The conclusion (and if you are interested you might like to read the report in full – it is quite long) was that in making this transition there would be major benefits to region. Shifting from coal-fired power generation to a clean, renewable energy economy would result in a net gain of 5,760 and 10,650 jobs depending on assumptions made about market reach and manufacturing input.
The net job creation would result in well-paid jobs in the research, design, manufacture, installation, maintenance and export of energy efficiency and renewable energy technologies.
We refined that research in subsequent reports (not publicly available) which reinforce the gains that the nation as a whole would make by altering the energy mix away from coal.

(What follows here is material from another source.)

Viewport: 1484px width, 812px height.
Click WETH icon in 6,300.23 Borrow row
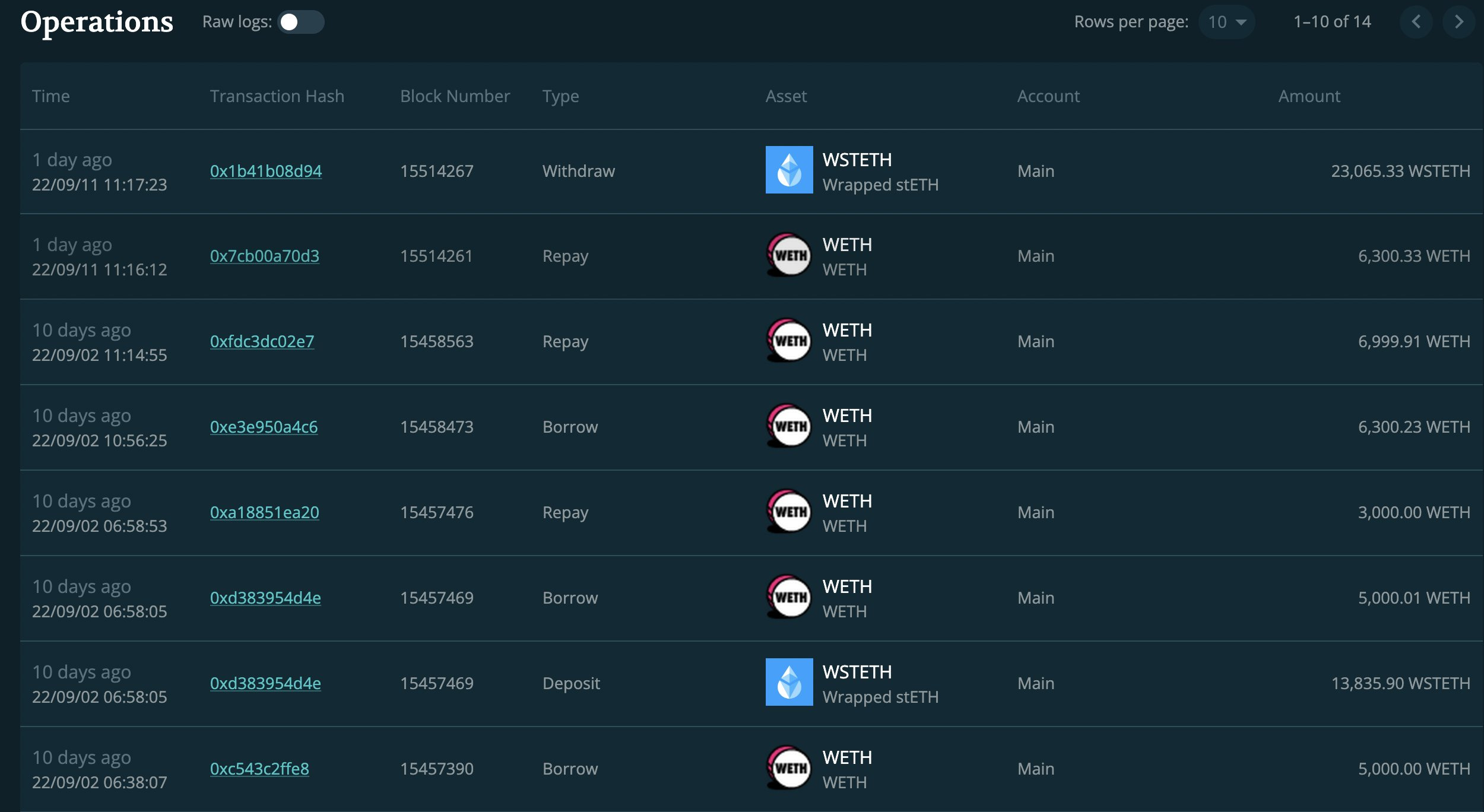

So getting rid of the coal industry in Australia will not destroy our prosperity. But it will do wonders for the world’s natural environment.
In anticipation of the dramatic structural shifts currently underway and gathering pace in China, I would urge the Australian government to take a rules-based approach to the closure of the coal industry in Australia.
It should cease funding or providing any further incentives to the coal industry to research clean coal.
It should introduce a sunset condition – industry closure regulation on the industry – say 2025 or 2030 – which might be overtaken by the collapse of coal exports as China shifts to domestic producers as it scales down its use.
Meanwhile, the Australian government should be fast-tracking public investment in renewable base load generation capacity as a matter of priority.
There will be more net jobs and the loss of export revenue in no way compromises the Federal government’s capacity to use its currency-issuing status to achieve and sustain full employment.
I dealt with that issue in the recent blog – Australia might join the Eurozone, apparently.
Our Prime Minister has been thoroughly discredited by an arch conservative this week. So the criticism of the Australian government’s climate policy stance – which amounts to handing out incentives and largesse to fossil fuel producers and users – cannot be dismissed as the wild ravings of the Green left faction.
The rest of the world is moving much faster on restructuring their economies. Even austerity-mired Europe is showing leadership on this issue (and not much else!).
But the crunch for the carbon-intensive sectors in Australia is coming no matter how in denial our government is.
China is quickly restructuring away coal consumption and coal imports and as a major buyer of our coal that means the viability of our coal exporters is now threatened.
It is ironic that the ‘market’ will achieve this transition when it could be more easily managed with a progressive policy agenda.
In the market shift, the forced outcomes will be ugly and more damaging than a planned transition.